── Exercise input
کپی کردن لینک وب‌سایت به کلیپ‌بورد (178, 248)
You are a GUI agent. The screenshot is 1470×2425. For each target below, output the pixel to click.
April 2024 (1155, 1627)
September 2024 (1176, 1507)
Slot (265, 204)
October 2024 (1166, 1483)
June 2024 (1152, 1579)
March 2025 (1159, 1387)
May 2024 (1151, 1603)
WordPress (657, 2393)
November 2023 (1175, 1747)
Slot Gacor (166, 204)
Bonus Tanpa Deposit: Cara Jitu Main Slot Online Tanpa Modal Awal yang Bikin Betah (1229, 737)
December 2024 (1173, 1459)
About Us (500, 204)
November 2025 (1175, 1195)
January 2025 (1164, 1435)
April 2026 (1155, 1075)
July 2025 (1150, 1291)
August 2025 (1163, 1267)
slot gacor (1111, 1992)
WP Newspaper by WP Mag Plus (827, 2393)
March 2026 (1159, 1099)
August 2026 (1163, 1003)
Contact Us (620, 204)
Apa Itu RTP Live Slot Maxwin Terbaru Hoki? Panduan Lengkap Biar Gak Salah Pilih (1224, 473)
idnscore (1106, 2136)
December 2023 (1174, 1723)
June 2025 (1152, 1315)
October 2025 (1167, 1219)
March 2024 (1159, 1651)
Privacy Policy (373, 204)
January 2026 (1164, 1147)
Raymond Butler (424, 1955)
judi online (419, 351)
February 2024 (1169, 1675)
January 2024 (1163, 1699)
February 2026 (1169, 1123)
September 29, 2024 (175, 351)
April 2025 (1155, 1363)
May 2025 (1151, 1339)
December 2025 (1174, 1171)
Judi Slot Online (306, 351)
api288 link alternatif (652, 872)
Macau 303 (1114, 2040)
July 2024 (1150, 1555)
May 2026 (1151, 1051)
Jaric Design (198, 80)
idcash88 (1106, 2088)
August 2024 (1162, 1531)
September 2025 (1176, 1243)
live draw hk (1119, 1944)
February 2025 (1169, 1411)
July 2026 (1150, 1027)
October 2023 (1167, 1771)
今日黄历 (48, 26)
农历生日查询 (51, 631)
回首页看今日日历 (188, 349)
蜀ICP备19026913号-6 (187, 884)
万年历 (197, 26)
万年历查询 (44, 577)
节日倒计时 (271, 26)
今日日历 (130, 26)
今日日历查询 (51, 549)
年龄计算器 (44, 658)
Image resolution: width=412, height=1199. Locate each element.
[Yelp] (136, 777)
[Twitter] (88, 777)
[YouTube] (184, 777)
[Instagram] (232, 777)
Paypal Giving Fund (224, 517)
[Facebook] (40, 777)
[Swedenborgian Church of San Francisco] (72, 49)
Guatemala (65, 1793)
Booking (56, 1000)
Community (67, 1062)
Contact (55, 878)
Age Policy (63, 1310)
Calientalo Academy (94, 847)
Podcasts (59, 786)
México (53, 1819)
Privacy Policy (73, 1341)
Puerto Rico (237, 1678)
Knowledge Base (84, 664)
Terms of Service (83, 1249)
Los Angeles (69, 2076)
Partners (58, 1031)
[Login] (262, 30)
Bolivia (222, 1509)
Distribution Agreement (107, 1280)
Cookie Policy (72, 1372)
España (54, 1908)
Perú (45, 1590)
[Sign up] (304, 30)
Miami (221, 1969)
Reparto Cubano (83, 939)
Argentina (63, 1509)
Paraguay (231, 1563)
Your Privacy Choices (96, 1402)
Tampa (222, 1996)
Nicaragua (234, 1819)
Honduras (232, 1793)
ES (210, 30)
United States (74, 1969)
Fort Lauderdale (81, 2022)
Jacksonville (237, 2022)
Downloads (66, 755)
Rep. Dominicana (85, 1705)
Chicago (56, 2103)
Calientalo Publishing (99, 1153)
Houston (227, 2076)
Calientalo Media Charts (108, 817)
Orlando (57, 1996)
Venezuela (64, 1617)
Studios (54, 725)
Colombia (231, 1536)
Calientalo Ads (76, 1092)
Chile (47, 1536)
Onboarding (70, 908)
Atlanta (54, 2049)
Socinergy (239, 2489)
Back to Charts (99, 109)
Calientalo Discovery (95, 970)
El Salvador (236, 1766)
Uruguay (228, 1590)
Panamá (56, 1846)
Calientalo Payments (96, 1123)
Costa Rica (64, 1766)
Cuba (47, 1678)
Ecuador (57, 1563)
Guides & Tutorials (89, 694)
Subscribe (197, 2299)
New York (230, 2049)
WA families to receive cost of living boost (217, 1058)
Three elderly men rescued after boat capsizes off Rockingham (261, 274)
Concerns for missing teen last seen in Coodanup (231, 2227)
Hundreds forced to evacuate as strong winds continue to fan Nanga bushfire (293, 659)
────
What the task requires:
Out of the data above, set down the lines from the one with "December 2025 (1174, 1171)" to the one with "蜀ICP备19026913号-6 (187, 884)", both included, exactly as written and with no additions.

Exercise solution:
December 2025 (1174, 1171)
Judi Slot Online (306, 351)
api288 link alternatif (652, 872)
Macau 303 (1114, 2040)
July 2024 (1150, 1555)
May 2026 (1151, 1051)
Jaric Design (198, 80)
idcash88 (1106, 2088)
August 2024 (1162, 1531)
September 2025 (1176, 1243)
live draw hk (1119, 1944)
February 2025 (1169, 1411)
July 2026 (1150, 1027)
October 2023 (1167, 1771)
今日黄历 (48, 26)
农历生日查询 (51, 631)
回首页看今日日历 (188, 349)
蜀ICP备19026913号-6 (187, 884)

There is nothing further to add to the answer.